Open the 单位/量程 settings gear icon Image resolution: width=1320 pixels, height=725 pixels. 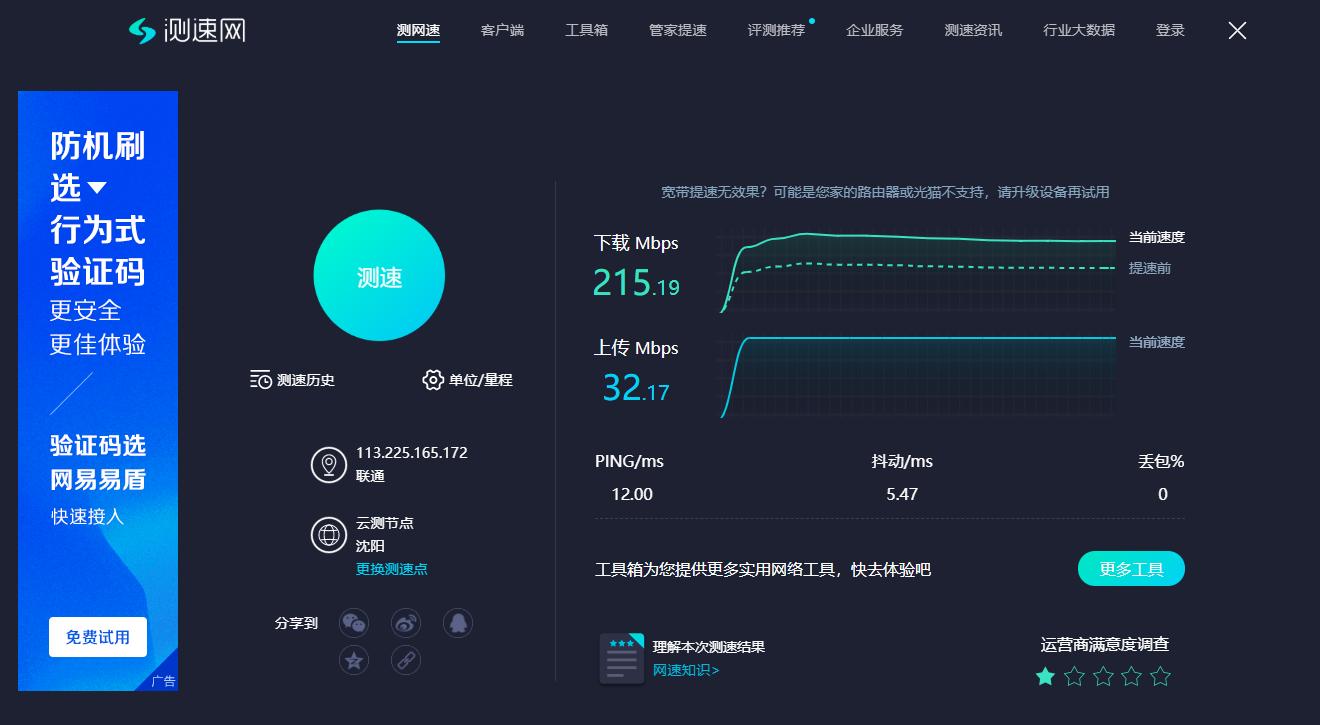pos(433,379)
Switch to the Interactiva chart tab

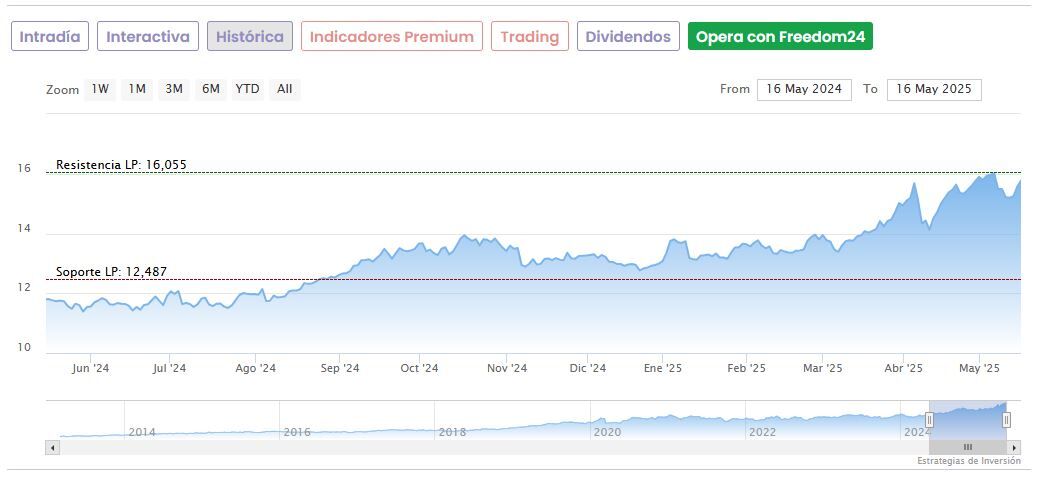(x=148, y=37)
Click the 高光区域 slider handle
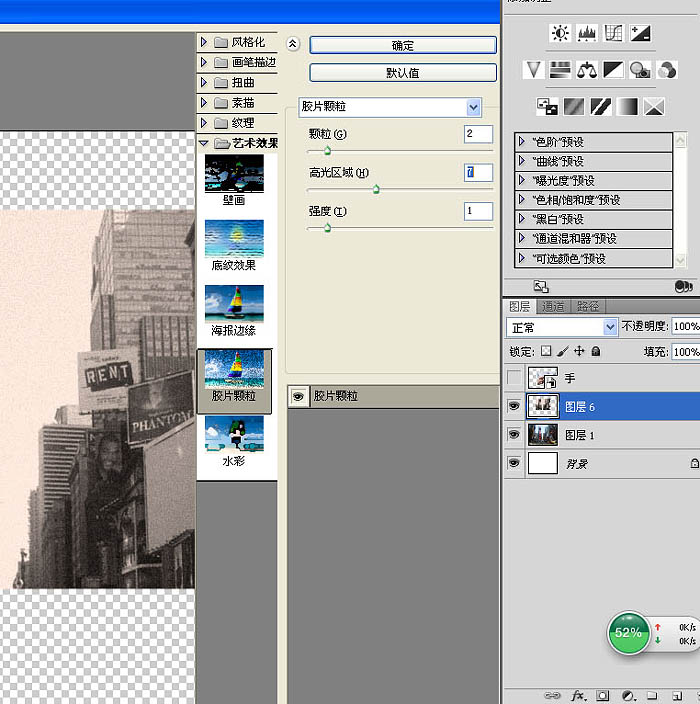The height and width of the screenshot is (704, 700). (376, 188)
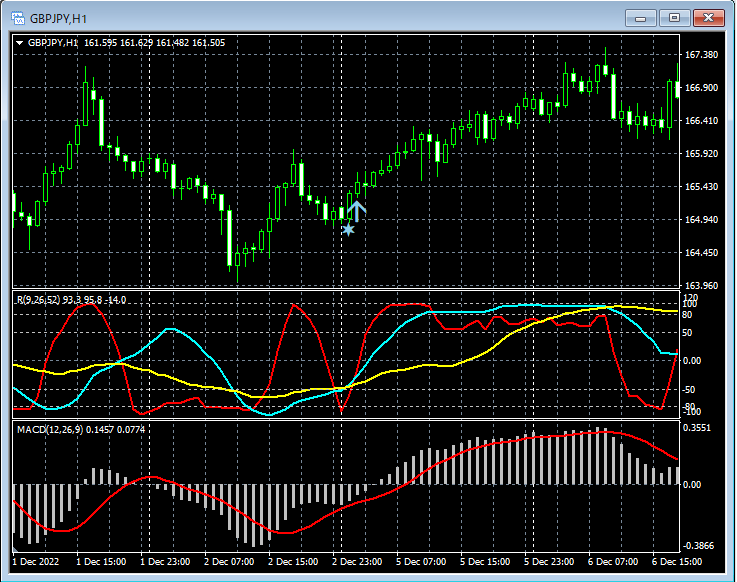Minimize the GBPJPY,H1 chart window

640,18
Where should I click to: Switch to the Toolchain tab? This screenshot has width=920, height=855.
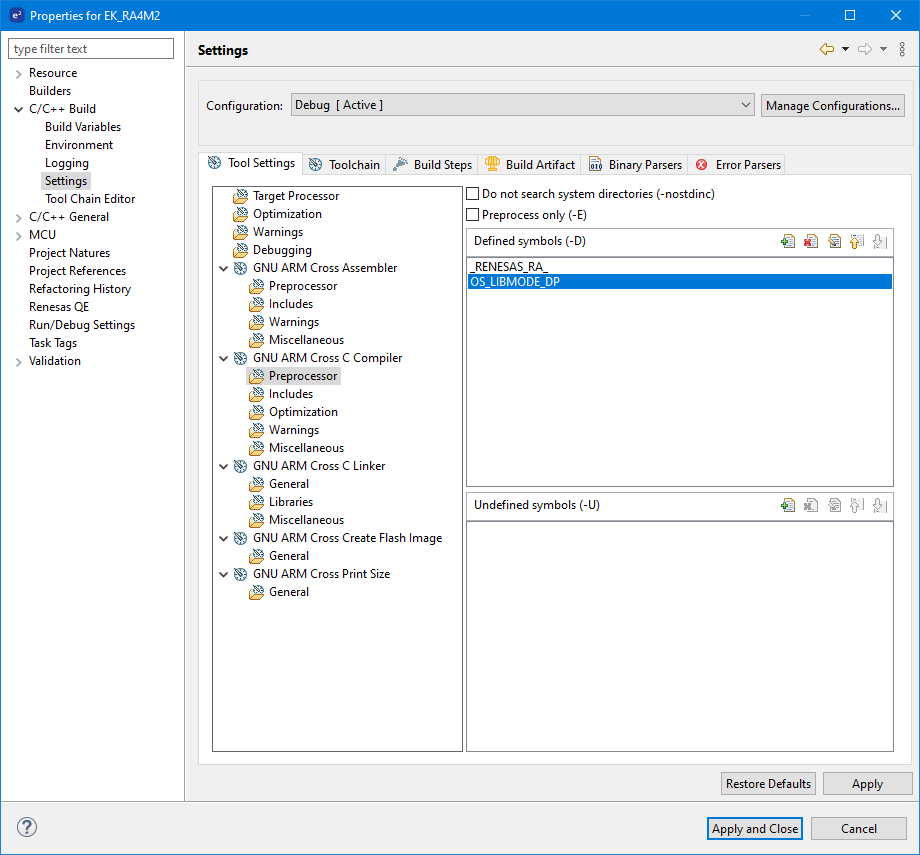click(x=344, y=164)
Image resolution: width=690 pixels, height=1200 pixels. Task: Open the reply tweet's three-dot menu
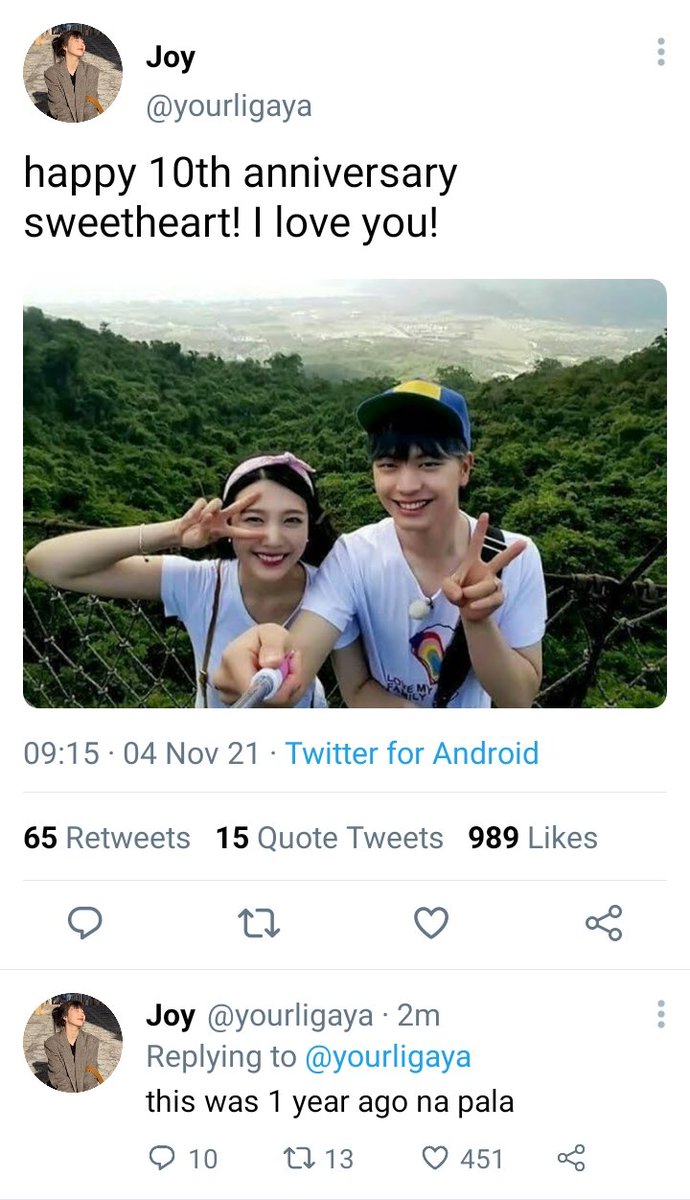coord(661,1014)
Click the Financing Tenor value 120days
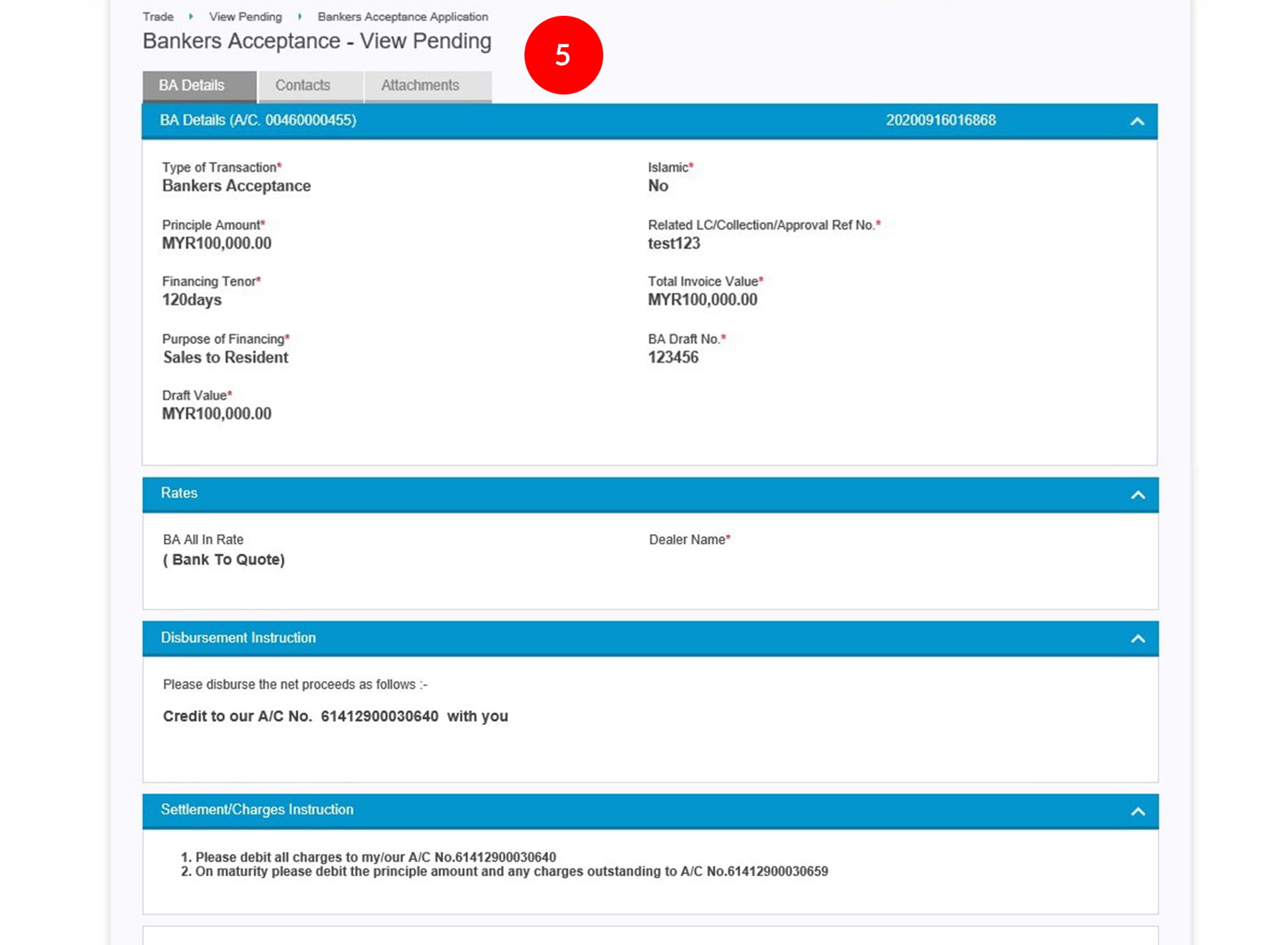Screen dimensions: 1288x945 click(x=192, y=300)
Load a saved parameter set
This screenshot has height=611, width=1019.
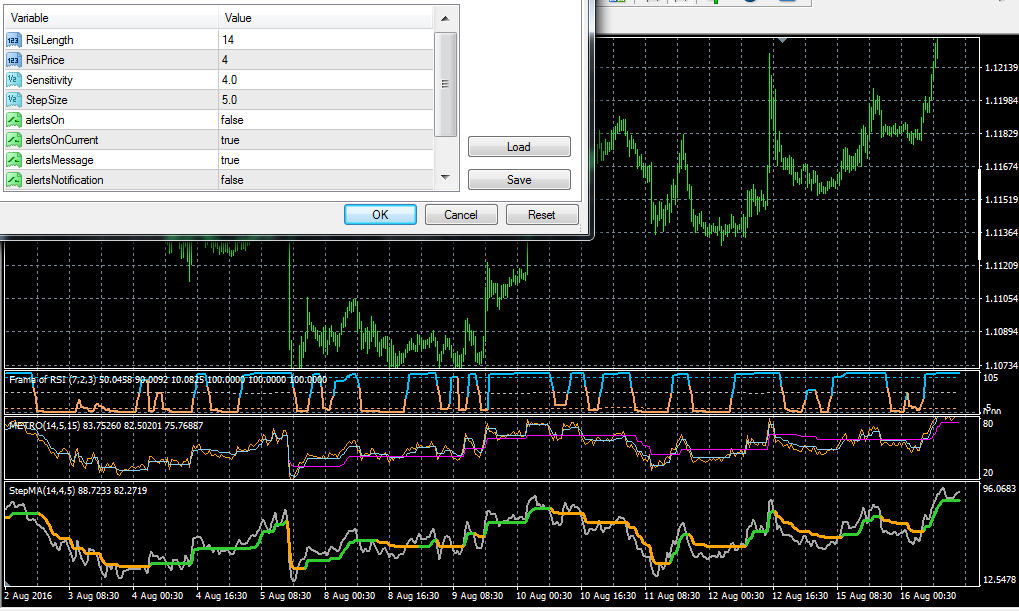(x=519, y=147)
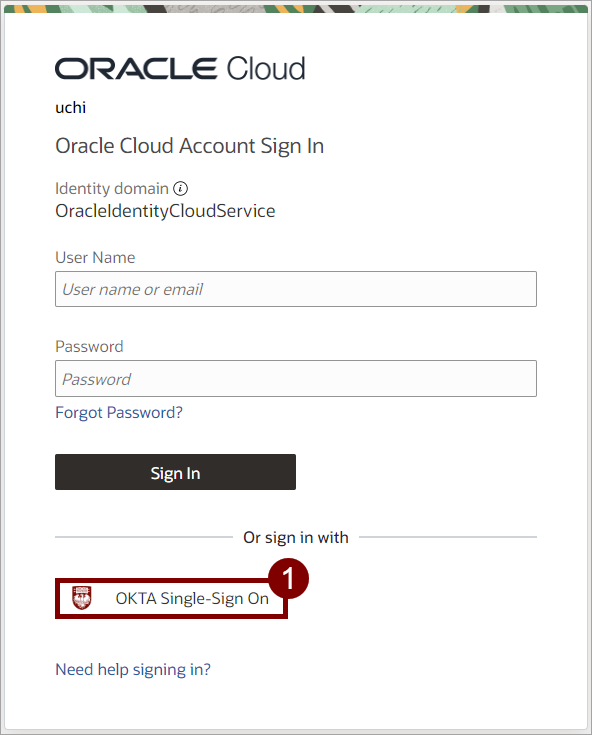Screen dimensions: 592x735
Task: Click the User Name field label
Action: coord(95,257)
┄┄┄┄┄┄┄┄┄┄
Exercise. Retype the lines exactly. Begin at the one that holds "Where should I", stop at the last line of the entries above, and drop the pictures.

Response for this exercise.
Where should I click to: Switch to the Toolchain tab? This screenshot has width=920, height=855.
click(x=344, y=164)
Image resolution: width=690 pixels, height=1200 pixels. Task: Open the reply tweet's three-dot menu
coord(661,1014)
Click the Financing Tenor value 120days
Screen dimensions: 1288x945 click(x=192, y=300)
Load a saved parameter set
This screenshot has height=611, width=1019.
(x=519, y=147)
Screen dimensions: 592x735
Task: Click the User Name field label
Action: coord(95,257)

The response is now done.